United States v. Chavez-Arzu
This text of United States v. Chavez-Arzu (United States v. Chavez-Arzu) is published on Counsel Stack Legal Research, covering Court of Appeals for the Fifth Circuit primary law. Counsel Stack provides free access to over 12 million legal documents including statutes, case law, regulations, and constitutions.
Opinion
Case: 25-30441 Document: 69-1 Page: 1 Date Filed: 05/06/2026
United States Court of Appeals for the Fifth Circuit United States Court of Appeals Fifth Circuit
____________ FILED May 6, 2026 No. 25-30441 Lyle W. Cayce Summary Calendar Clerk ____________
United States of America,
Plaintiff—Appellee,
versus
Jose Chavez-Arzu,
Defendant—Appellant. ______________________________
Appeal from the United States District Court for the Western District of Louisiana USDC No. 2:25-CR-36-1 ______________________________
Before Higginbotham, Engelhardt, and Ramirez, Circuit Judges. Per Curiam: * After pleading guilty to illegal reentry, Jose Chavez-Arzu was sentenced above the guidelines range to 36 months of imprisonment.

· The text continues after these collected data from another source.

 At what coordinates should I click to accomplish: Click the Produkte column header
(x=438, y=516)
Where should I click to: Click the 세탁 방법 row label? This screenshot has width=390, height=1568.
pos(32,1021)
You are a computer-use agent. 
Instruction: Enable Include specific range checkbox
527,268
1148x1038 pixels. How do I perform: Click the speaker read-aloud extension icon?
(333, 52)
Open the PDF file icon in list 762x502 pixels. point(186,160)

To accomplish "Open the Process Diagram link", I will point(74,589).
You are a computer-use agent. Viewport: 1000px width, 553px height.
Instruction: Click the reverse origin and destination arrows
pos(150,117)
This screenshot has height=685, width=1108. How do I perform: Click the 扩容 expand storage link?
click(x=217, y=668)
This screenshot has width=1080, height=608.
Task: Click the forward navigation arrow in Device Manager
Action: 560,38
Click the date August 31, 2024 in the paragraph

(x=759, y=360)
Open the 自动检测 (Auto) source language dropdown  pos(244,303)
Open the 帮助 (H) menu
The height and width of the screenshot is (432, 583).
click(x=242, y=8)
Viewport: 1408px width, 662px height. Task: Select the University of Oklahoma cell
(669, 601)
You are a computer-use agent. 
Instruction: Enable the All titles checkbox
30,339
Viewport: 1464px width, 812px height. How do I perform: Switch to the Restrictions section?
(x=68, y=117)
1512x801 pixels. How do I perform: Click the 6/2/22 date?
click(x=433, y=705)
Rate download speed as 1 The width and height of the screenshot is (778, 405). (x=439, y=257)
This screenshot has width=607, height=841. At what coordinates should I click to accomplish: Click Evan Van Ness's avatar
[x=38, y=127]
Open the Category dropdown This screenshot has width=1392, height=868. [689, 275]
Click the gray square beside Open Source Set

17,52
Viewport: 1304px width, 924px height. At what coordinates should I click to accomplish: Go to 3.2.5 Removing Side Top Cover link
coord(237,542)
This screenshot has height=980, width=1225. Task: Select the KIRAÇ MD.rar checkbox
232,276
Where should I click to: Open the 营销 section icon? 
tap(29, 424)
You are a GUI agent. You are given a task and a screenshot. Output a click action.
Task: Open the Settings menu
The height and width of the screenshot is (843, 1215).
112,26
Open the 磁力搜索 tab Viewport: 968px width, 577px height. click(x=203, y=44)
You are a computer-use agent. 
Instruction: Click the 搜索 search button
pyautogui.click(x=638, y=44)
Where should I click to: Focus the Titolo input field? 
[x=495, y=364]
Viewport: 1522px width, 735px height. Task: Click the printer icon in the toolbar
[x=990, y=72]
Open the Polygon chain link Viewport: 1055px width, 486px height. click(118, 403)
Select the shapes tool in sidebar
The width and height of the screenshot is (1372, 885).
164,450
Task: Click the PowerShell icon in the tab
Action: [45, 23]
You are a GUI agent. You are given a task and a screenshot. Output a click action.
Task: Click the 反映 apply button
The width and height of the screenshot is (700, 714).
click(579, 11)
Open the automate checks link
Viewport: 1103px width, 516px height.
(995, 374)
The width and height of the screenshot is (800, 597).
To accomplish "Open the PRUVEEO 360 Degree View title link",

He now argues that his sentence is procedurally and substantively unreasonable
_____________________ * This opinion is not designated for publication. See 5th Cir. R. 47.5. Case: 25-30441 Document: 69-1 Page: 2 Date Filed: 05/06/2026
No. 25-30441
because, in imposing sentence, the district court referred to unprosecuted conduct, erroneously relying on bare arrest records. The record demonstrates that the district court’s consideration of Chavez-Arzu’s pending Louisiana and New York charges did not loom large over the sentencing compared to other factors. Consequently, Chavez-Arzu has not demonstrated that his substantial rights were affected by any purported error. See United States v. Escalante-Reyes, 689 F.3d 415, 424 (5th Cir. 2012) (en banc). Chavez-Arzu has likewise failed to demonstrate that the district court plainly erred by failing to adequately explain its chosen sentence. The court’s explanation was sufficient to show that it had a reasoned basis for exercising its own legal decision-making authority. See Rita v. United States, 551 U.S. 338, 356 (2007). Even were that not so, Chavez-Arzu does not argue, and the record does not indicate, that a more detailed explanation would have resulted in a lesser sentence. See United States v. Mondragon-Santiago, 564 F.3d 357, 365 (5th Cir. 2009). Similarly unavailing is his newly raised challenge to the supervised release condition requiring that supervision be suspended upon his deportation. In the absence of any precedent from this circuit that the condition exceeds the district court’s statutory authority, Chavez-Arzu fails to demonstrate clear or obvious error. See United States v. Fields, 777 F.3d 799, 805 (5th Cir. 2015); see also United States v. Evans, 892 F.3d 692, 704 (5th Cir. 2018). AFFIRMED.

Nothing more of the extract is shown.